FRAGMENTO DEL DOCUMENTO:
::::::::

“Al final de tu vida verás el cuadro del Maestro, su belleza
dependerá de tu docilidad”. Frase síntesis, de gran profundidad, de esas
que vale la pena rumiar y meditar con paciencia; no darla por obvia o
descontada (la presunción no conduce a nada).
Tal es el talento de este Artista, es decir, tan grande su “genio” y su poder, que es capaz de sacar incluso obras maestras de los materiales más indóciles, a veces casi por arte de magia, como el mago cuando saca su conejo del sombrero.
O para usar otra imagen: tal es la fuerza que tienen sus manos, que
es capaz de esculpir sublimes estatuas, incluso con las pastas más duras
(como motejaba san Ignacio a san Francisco Javier).
¡Imagínense qué manos las que tiene Dios! Es una
imagen que cautiva de golpe el intelecto. No por nada, ya en los albores
de las reflexiones teológicas san Ireneo, con magistral plasticidad,
cuando comentaba el gran evento de la creación, se atrevía a aseverar:
«En cuanto al hombre, Dios lo formó con sus propias manos.
Obviamente con esta consideración no buscamos justificar lo malo, ni
despacharlo como bueno, así como san Pablo no pretendía justificar, ni
promover, el pecado cuando afirmaba que de su abundancia sobreabundan
gracias mayores (las paradojas no se resuelven sino en el Amor).
Preferible es una docilidad pronta y constante, eso
nadie lo pone en duda, así como tampoco nadie pone en duda la capacidad
del Maestro de poder utilizar nuestras oscuridades para crear un
fascinante contraste claro-oscuro que resalte más aún la obra de su
gracia (como inmortalizaron las geniales obras de Caravaggio).
Paciencia infinita del Maestro, de su infinito amor, que es siempre re-creativo y nunca se cansa de volver a empezar. Como atestiguaba también el profeta Isaías:
“Palabra del Señor que vino a
Jeremías, diciendo: Levántate y desciende a casa del alfarero, y allí te
haré oír mis palabras. Descendí a casa del alfarero, y hallé que él
estaba trabajando en el torno. Y la vasija de barro que él hacía se echó
a perder en sus manos, pero él volvió a hacer otra vasija, según le
pareció mejor hacerla. Entonces vino a mí palabra del Señor, diciendo:
¿No podré yo hacer con vosotros como este alfarero, casa de Israel?-dice
el Señor-. Como el barro en manos del alfarero, así sois vosotros en
mis manos, casa de Israel” (Jer 18, 1-6).
Conclusión: Nunca es tarde para volverse una obra maestra, para dejarse re-plasmar por el Maestro.
Él, que al principio nos ha llamado por nombre, no cesa nunca de
hacerlo. Por supuesto, lo mejor es comenzar cuanto antes a escuchar su
voz, para facilitarle el trabajo al bondadoso Alfarero.

::::::::

MATERIAL:

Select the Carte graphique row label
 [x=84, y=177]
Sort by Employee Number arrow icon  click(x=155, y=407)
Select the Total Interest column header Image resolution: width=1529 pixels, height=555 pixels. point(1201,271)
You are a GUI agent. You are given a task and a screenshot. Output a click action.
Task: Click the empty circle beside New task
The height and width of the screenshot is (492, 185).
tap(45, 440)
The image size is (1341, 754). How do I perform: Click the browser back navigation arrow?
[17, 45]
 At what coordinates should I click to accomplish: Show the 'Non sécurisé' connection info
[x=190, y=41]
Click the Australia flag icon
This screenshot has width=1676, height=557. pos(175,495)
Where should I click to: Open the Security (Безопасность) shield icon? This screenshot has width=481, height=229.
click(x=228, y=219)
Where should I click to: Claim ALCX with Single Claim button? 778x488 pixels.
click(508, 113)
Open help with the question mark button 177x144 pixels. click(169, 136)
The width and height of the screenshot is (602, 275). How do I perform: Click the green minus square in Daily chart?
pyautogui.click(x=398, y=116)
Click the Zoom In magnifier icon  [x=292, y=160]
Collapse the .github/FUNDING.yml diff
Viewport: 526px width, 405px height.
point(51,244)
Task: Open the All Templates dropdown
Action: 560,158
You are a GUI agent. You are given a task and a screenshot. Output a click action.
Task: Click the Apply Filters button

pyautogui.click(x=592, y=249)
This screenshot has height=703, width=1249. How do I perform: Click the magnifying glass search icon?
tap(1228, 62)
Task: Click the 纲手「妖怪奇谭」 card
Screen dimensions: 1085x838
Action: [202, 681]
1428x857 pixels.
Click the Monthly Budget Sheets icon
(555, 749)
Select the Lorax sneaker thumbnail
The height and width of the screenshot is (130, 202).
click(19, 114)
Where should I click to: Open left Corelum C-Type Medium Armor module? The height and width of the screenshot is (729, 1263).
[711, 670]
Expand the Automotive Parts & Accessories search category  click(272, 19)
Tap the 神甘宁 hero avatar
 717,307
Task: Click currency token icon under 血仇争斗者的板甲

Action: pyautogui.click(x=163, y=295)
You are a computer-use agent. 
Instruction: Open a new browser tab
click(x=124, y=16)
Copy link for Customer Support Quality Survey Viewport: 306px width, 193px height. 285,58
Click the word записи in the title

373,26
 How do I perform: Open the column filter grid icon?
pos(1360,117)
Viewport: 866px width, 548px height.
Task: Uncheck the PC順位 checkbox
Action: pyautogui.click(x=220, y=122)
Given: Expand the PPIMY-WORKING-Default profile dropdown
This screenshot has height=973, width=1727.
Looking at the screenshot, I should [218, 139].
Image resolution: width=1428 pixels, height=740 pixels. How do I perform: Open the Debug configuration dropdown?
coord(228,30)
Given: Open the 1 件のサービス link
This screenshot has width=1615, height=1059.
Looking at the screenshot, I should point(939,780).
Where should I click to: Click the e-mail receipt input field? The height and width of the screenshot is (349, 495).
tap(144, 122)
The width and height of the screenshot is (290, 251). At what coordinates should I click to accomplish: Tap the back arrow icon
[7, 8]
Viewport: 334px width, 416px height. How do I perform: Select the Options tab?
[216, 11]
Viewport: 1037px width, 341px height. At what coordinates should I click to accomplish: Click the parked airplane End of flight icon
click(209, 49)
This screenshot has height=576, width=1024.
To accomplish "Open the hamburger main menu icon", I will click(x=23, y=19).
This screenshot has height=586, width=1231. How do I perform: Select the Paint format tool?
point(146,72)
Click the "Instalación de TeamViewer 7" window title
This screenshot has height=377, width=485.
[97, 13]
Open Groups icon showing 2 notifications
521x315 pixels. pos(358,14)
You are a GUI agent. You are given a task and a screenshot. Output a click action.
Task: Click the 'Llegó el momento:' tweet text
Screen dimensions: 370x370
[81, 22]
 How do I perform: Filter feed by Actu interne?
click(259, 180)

::::::::

EJERCICIO: Sigue escribiendo el texto sobre dejarse moldear por las manos del Maestro, empezando justo después de la última frase.

RESULTADO DEL EJERCICIO:
¿Cómo?
Sobre todo humedeciendo nuestra greda con el agua fresca de la oración y de la humildad,
para que así le permitamos amasar nuestro corazón de piedra de modo
que, poco a poco, lo convierta en uno de carne (Ez 11, 19-20), dejándolo
pronto para amar.
Aclarado esto, ¿habría algo más que decir? Ahora sí, creo que nada… o
quizá… una última cosa si me lo permiten: una lindísima cita cargada de
esperanza, que va muy a lugar con todo lo dicho y que nos ayuda a
comprender más todavía la profunda obra (aún en marcha) del Artista al que nos estamos refiriendo…
“La historia les responde
que la acción de minorías selectas poco numerosas constituye la base de
todos los resurgimientos. Dios, para salvar al género humano, se ha
apoyado siempre sobre débiles minorías: antaño, sobre los doce hijos de
Jacob; más tarde, sobre doce galileos. En lugar de procurarse el
concurso de los poderosos imperios de Caldea o de Egipto, se reservó un
pueblo minúsculo, sofocado en medio de naciones idólatras. […] Jesús en
persona no convirtió a su causa más que a “un rebañito”, pero quiso que
fuera un grupito de intrépidos (Lc., XII, 32). Para penetrar y levantar
la masa de harina, el ama de casa de la parábola sólo necesitaba un poco
de levadura. Al día siguiente de la Ascensión, sólo ciento veinte
discípulos esperaban en Jerusalén la venida del Espíritu Santo; pero
bastaron para que, en la noche de Pentecostés, pudieran unirse a la
naciente Iglesia tres mil fieles. Dios ha cuidado de advertirnos: “No
son mis pensamientos vuestros pensamientos, ni mis caminos son vuestros
caminos” (Is., LV, 8). Estamos en lo cierto cuando utilizamos todos los
medios humanos para divulgar y hacer que sean adoptados los principios
evangélicos; pero Dios cuenta más para transformar al mundo con la
pobreza de un Francisco de Asís, la caridad de un Vicente de Paúl o la
trágica soledad de un Charles de Foucauld, perdido allá en el Hogar.
Nosotros buscamos la cantidad, estamos obsesionados por el número; Dios, en cambio, mira la calidad.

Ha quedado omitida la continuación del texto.